Funny story to start this off: it seems that all assassins in novel series are named John, like John Milton. Or John Rain, whose specialty it is to make the death look natural. (There are also the Jacks, like Reacher or Widow – they’re not assassin’s, they’re drifters. It’s a small and simple world out there.) If you have noticed similar name consistencies, please let me know in the comments! I’m really curious about it.
John Rain is also very curious when he is approached by the Mossad to eliminate an Israelian bomb maker with utmost deniability. As it turns out, that guy might or might not be a CIA asset, too. And from that point on, down the rabbit hole we go.
One of the strengths of the John Rain series is Barry’s eye for details. When John observes his target, Barry doesn’t glance over the facts. No, you’ll learn the ingenious ways John uses on his quest, like how to find the room number of a guest without asking for it.
That might also be a weakness, depending how you like your stories. For me it’s a match to my taste, like the Nick Stone series. But maybe you prefer high octane thriller without details? Then you’re probably going to find this series too slow going for your tastes.
Another constant in this series, besides the meticulousness, is the fact that John Rain has a tenderness at the core of his heart. For a man who makes his living by stopping the living of other people, he’s kind of soft hearted. He would never submit to this, true, but it’s a constant of this series that he’ll get into trouble because of that soft spot.
Also a constant in this series is the fact that it’s first person telling. I like that style for the immersion it grants me – although in this case, there are chapters written from the view of other people, in the narrator style. Those passages serve the reader to know more about what’s going on behind the scenes than John, which is a clever way to make you feel afraid for him. Will he realize he’s walking into a trap?
Character based series can come in two types. There is option A, where the hero never really changes. The joy in reading these comes from watching them thrown at ever increasing difficulties and still succeeding. This works best with larger than life heroes, and Reacher is THE prime example for that scenario.
And then there’s type B, where our hero grows over the course of the series. That’s actually the natural type, and some authors succeed more or less in capturing that change. With John Rain, that’s surely there. This John is not the one we meet in the first novel, he’s getting older, wiser – and gradually starting to change his world views. Like trust – first novel John wouldn’t have trusted his own mother when she told him it was raining. But now? He’s letting down his guards.
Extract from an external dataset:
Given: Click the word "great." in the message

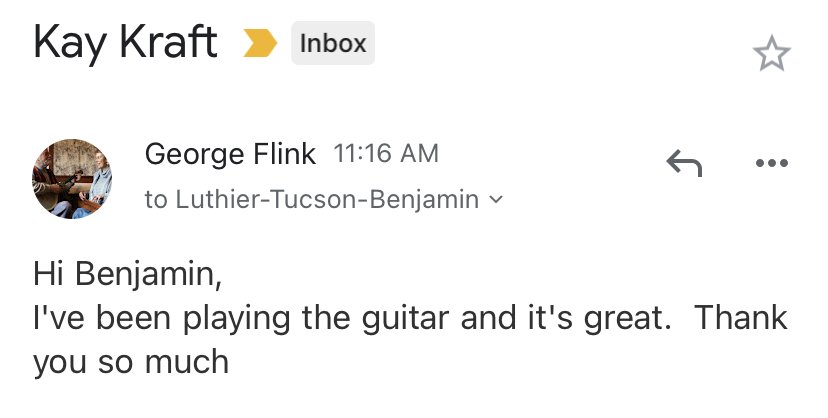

For some, the distance between who you were and who you have become is unbridgeable, and the dissonance attempted repatriation creates is a constant reminder of the very changes you want so badly to forget.In John Rain’s own words
And there’s the brilliance in suspense, because we readers know he’s about to walk into a trap. I’m not afraid for his life, mind you, but I’m afraid for his newborn sense of trust. Will this gentle, young flower start to wither before it has even full blossomed? 😮
I’ll leave you to read the rest for yourself, I’ll just put it this way: The first third of the book had been a bit slow, but the rest makes up for it in speed, thrill and action.
4.5 stars, I feel the first third could have been shortened a bit. But a pretty solid thriller nonetheless.